Eles mantiveram os pertences do garoto guardados por muito tempo, mas resolveram doar quase tudo para uma igreja católica.
A fé em Deus também foi fundamental para se manterem de pé. Samuel resolveu ficar só com os bonés do filho. “É o suficiente. O importante são as lembranças que ele me deixou”.
A Secretaria da Segurança Pública de São Paulo (SSP-SP) informou que o Departamento de Homicídios e de Proteção à Pessoa (DHPP) já concluiu as investigações sobre o desaparecimento do jovem. Exames de DNA, realizados pelo Núcleo de Biologia e Bioquímica, do Instituto de Criminalística, confirmaram a identificação da vítima.
Segundo o órgão, na época não conseguiram obter nenhuma informação concreta sobre o paradeiro do rapaz. “A queixa de desaparecimento permaneceu ativa nos bancos de dados policiais, dessa forma as diligências continuaram ao longo dos anos”, continuou a Pasta.
“No ano passado, um policial foi designado para reavaliar o material da investigação e realizar novas buscas. Durante essa apuração, foi localizado, por meio de um site da Prefeitura de São Paulo, o registro do sepultamento de um corpo não identificado, encontrado no Rio Pinheiros em dezembro de 2017.

Itens da coleção:
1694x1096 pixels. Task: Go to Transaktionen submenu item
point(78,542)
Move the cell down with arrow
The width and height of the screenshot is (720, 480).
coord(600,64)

Problema a resolver -
Reproduza sem mudanças a parte do texto sobre o desaparecimento do jovem que começa em "A Secretaria da" e termina em "continuou a Pasta.".

Resultado do exercício -
A Secretaria da Segurança Pública de São Paulo (SSP-SP) informou que o Departamento de Homicídios e de Proteção à Pessoa (DHPP) já concluiu as investigações sobre o desaparecimento do jovem. Exames de DNA, realizados pelo Núcleo de Biologia e Bioquímica, do Instituto de Criminalística, confirmaram a identificação da vítima.
Segundo o órgão, na época não conseguiram obter nenhuma informação concreta sobre o paradeiro do rapaz. “A queixa de desaparecimento permaneceu ativa nos bancos de dados policiais, dessa forma as diligências continuaram ao longo dos anos”, continuou a Pasta.